## Document
- - -
Coal production presents a somewhat similar picture, except that its growth continued through the decade 1900-1910. Production rose from 750 thousand tons in 1870 to over 3.6 million tons in 1880 and reached almost 7 million in 1890 and almost 17.5 million in 1900. From this point, coal production, unlike pig iron, continued upward to 26.2 million tons in 1908 and to 36 million in 1913. This last figure compares to Germany’s production of 190 million tons, American production of 517 million tons, and British production of 287 million tons in that same year of 1913. In coal, as in pig iron, there was a geographic shift of the center of production, one-third of the Russian coal coming from the Donetz area in i860 while more than two-thirds came from that area in 1900 and 70 percent in 1913.
In petroleum there was a somewhat similar geographic shift in the center of production, Baku having better than 90 percent of the total in every year from 1870 until after 1900 when the new Grozny fields and a steady decline in Baku’s output reduced the latter’s percentage to 85 in 1910 and to 83 in 1913. Because of this decline in Baku’s output, Russian production of petroleum, which soared until 1901, declined after that year. Production was only 35,000 tons in 1870, rose to 600,000 tons in 1880, then leaped to 4.8 million tons in 1890, to 11.3 million in 1900, and reached its peak of over 12 million tons in the following year. For the next twelve years output hovered somewhat below 8.4 million tons.
- - -
## Collected data
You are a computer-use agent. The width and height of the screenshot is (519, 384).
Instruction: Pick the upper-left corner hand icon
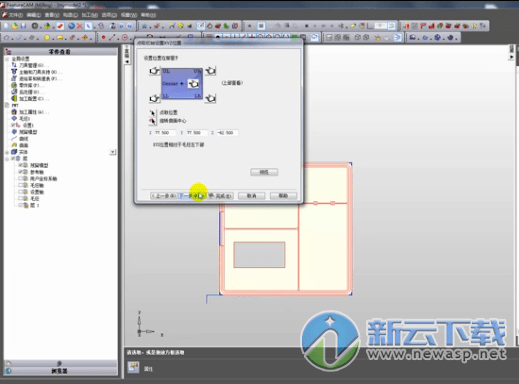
- - -
## Set exercise 1
Turn the paragraph of the passage on Russian production that begins "In petroleum there was" into a short bulleted list that keeps its main facts.
## Set exercise 2
For each statement, say yes or no to whether it agrees with the passage on Russian production, and quote the exact words of the passage that decide it. (a) Coal production kept growing during 1900-1910. (b) In 1913 Russia produced more coal than Britain. (c) Russian petroleum production reached its peak in 1890.

## Complete answer 1
- Baku produced over 90 percent of Russia's petroleum every year from 1870 until after 1900.
- After that, the new Grozny fields and a steady fall in Baku's output cut Baku's share to 85 percent in 1910 and 83 percent in 1913.
- Production grew from 35,000 tons in 1870 to 600,000 tons in 1880, 4.8 million tons in 1890, and 11.3 million tons in 1900.
- It peaked at over 12 million tons in 1901, then declined because of Baku's drop.
- For the next twelve years, output stayed somewhat below 8.4 million tons.

## Complete answer 2
(a) Yes: "its growth continued through the decade 1900-1910"
(b) No: "to 36 million in 1913. This last figure compares to Germany’s production of 190 million tons, American production of 517 million tons, and British production of 287 million tons in that same year of 1913"
(c) No: "to 11.3 million in 1900, and reached its peak of over 12 million tons in the following year"